He wanted to be a writer for as long as he can remember. "As soon as I could write, I did. I did a neighborhood newspaper when I was a little kid. I wrote out about five copies by hand and gave them to my aunts, the neighbors.”

He dreamed of being an athlete or a sportswriter: “I figured if I couldn’t play second base for the Dodgers, I could write about them.”

But even as a kid he was drawn to poetry, writing poems that copied writers like Edgar Allan Poe. “It seemed secret and subversive.

“I always wrote but I didn’t think I could be a writer to make money," he said. “We had four kids.” He got a Ph.D. from the University of Minnesota and came to St. Petersburg soon after. “We were complaining about how old the town was. They still had the green benches then."

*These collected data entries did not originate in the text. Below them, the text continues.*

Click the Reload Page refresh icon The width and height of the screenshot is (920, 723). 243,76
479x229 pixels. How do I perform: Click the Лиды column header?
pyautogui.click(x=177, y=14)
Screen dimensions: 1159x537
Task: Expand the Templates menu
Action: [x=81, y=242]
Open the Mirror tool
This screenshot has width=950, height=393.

Peter Meinke, at work in 1974, at a desk he still has.
Peter Meinke, at work in 1974, at a desk he still has. [ Times (1974) ]

“I was hired as the first creative writing professor, even though I’d never taken a workshop in my life,” he said. Thanks to leading the creative writing program, he came to know writers all over Florida, many of whom he taught and mentored.

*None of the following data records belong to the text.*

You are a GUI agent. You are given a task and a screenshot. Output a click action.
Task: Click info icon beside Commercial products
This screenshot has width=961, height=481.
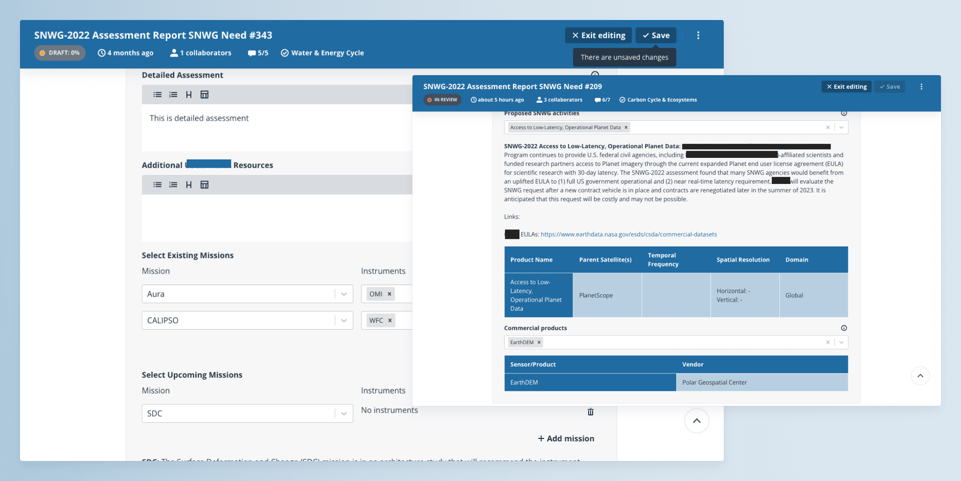point(844,328)
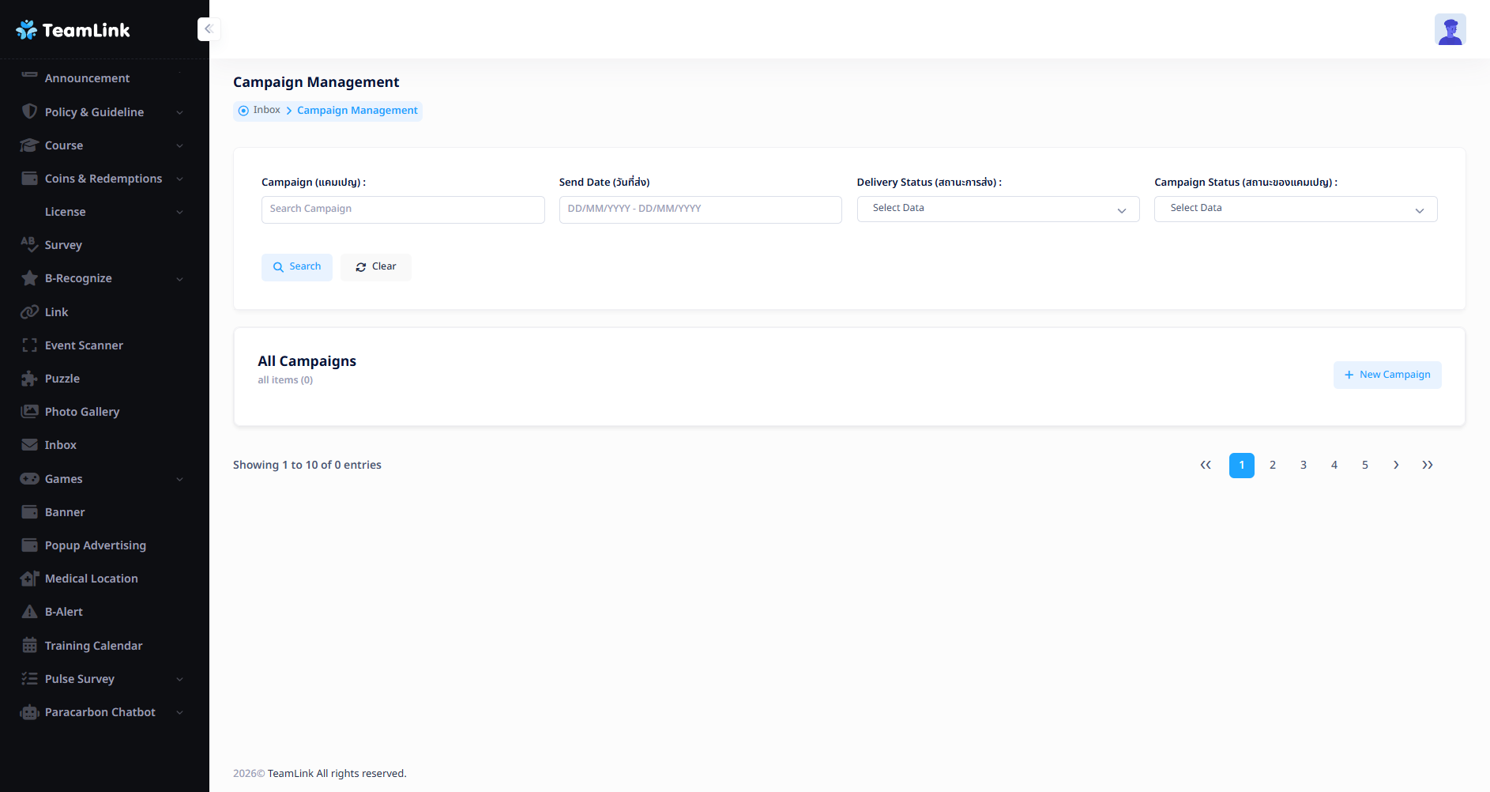Screen dimensions: 1490x792
Task: Expand the Paracarbon Chatbot submenu
Action: tap(179, 712)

His literary presence — he’s an engaging and entertaining reader of his poetry — and his frequent use of Florida as a setting and subject for his poetry led to his appointment as St. Petersburg’s first poet laureate in 2009. In 2015, he became the fourth person named Florida’s poet laureate.

He’s enjoyed the gig, he said.

“It’s a very nice thing. People are more interested in poetry than you think.”

Now, “I think of myself as the phantom poet laureate, thanks basically to the incompetence of the Florida Legislature. It’s supposed to be a four-year term, and people were nominated for it. But apparently the Secretary of State quit, and DeSantis had to appoint a new one, and that delayed the vote. I talked to a nice woman in the office in Tallahassee, and she told me, ‘You’re still the poet laureate. We’ll announce a new one in April.' ”

The phantom laureate is still writing, carrying a tiny, battered green notebook in his back pocket for jotting down ideas. He writes more slowly than he used to, he said, “about four poems a year.” But he has almost enough for a new book.

“I’ve always been interested in formal poetry” such as sonnets and rondeaux, Meinke said. "I tell students that writing formal poetry makes you smarter. When you write free verse, it’s all about your ideas. But when you write a sonnet, you get ideas you wouldn’t normally have.

“When you need something that rhymes with ‘germ,’ it opens you up.”

Epitaph

By Peter Meinke

Below these live oak branches lie

a poet’s ashes pale and dry

He loved the feel of books in hand

but saw his words

as driven sand

Still he dreams as you pass by

although you may be far from home

that if you pause to read this poem

the leaves might nod

and understand

(from Lucky Bones, University of Pittsburgh Press, 2014)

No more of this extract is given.